For the listing that follows, report how many lines contain the string "heading", giving the number alone.

◆ Dataset excerpts ◆
════════════════════

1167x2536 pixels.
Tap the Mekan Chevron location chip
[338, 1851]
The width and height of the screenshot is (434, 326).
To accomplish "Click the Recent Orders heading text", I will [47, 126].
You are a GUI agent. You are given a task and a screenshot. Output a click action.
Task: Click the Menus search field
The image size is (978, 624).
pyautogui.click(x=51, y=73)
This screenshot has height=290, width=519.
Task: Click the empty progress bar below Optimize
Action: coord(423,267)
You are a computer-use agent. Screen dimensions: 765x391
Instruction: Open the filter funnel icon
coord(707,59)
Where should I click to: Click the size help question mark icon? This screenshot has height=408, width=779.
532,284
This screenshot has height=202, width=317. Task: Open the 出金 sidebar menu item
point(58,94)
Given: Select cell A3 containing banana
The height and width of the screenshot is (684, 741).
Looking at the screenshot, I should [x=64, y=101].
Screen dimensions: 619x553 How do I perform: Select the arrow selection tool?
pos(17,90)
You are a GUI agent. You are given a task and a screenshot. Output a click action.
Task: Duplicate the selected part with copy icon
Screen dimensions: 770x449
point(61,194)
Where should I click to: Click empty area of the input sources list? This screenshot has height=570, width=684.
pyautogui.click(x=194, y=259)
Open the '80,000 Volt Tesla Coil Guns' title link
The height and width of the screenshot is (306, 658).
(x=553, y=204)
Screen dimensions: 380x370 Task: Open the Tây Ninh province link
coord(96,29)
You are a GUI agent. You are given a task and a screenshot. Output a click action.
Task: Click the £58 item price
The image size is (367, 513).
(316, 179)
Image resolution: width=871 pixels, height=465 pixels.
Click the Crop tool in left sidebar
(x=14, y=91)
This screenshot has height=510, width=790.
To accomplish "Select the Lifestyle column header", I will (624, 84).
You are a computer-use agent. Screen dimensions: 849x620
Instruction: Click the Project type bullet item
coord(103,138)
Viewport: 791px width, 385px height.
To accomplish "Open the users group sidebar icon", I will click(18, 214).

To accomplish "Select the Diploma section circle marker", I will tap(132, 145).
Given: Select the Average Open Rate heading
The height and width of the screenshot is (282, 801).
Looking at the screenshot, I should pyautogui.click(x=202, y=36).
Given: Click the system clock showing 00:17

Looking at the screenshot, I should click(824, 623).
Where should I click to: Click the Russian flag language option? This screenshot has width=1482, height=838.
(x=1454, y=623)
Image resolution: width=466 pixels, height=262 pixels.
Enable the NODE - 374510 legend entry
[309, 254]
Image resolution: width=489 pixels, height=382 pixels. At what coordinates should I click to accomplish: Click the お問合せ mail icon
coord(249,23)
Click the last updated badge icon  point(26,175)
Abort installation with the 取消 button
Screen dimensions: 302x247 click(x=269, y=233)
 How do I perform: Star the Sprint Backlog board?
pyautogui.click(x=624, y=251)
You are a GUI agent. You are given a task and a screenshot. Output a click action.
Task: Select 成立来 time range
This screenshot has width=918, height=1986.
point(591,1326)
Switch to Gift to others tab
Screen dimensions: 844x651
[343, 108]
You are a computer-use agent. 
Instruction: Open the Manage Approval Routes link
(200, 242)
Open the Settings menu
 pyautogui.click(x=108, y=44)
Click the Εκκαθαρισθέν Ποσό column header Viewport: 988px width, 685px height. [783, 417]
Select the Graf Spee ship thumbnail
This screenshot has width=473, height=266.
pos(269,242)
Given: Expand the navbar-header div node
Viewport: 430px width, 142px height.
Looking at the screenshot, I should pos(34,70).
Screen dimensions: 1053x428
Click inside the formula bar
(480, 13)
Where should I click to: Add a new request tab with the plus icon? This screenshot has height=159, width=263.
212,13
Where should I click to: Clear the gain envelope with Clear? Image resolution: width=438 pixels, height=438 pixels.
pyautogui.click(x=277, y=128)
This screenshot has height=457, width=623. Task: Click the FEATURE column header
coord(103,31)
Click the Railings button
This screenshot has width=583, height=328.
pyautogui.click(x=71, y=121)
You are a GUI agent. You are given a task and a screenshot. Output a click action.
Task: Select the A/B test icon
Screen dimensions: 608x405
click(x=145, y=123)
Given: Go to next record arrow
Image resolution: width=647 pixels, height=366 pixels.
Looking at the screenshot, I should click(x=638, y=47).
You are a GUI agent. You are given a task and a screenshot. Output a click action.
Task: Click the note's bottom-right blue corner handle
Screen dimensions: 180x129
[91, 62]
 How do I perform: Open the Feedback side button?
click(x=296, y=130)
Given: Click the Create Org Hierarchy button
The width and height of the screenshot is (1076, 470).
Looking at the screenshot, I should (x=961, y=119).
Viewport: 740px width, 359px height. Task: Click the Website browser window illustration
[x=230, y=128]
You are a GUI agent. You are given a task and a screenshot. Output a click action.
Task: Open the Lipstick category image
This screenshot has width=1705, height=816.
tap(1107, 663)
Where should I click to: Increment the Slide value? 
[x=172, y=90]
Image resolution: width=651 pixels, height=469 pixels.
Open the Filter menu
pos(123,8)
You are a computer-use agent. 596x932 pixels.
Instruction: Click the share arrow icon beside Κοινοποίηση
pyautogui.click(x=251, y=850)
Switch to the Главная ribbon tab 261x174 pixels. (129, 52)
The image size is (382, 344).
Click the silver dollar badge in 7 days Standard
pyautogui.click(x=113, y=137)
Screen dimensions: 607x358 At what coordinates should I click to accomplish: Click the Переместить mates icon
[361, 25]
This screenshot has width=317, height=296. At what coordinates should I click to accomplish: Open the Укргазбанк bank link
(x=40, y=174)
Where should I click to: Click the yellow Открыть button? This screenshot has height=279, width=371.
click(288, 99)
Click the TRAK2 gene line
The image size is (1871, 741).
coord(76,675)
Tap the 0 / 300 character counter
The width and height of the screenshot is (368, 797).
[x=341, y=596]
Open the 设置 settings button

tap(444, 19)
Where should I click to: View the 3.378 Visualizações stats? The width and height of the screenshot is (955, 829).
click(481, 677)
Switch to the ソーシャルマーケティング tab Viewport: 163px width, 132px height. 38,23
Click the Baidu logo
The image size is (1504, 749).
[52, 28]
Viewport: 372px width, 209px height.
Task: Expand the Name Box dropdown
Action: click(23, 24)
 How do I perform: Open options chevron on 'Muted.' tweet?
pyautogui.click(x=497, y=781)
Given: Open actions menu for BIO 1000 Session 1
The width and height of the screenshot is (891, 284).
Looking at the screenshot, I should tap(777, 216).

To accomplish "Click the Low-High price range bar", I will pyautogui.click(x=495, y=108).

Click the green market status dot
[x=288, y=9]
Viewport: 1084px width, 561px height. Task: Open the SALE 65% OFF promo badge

════════════════════

◆ Result for this task ◆
2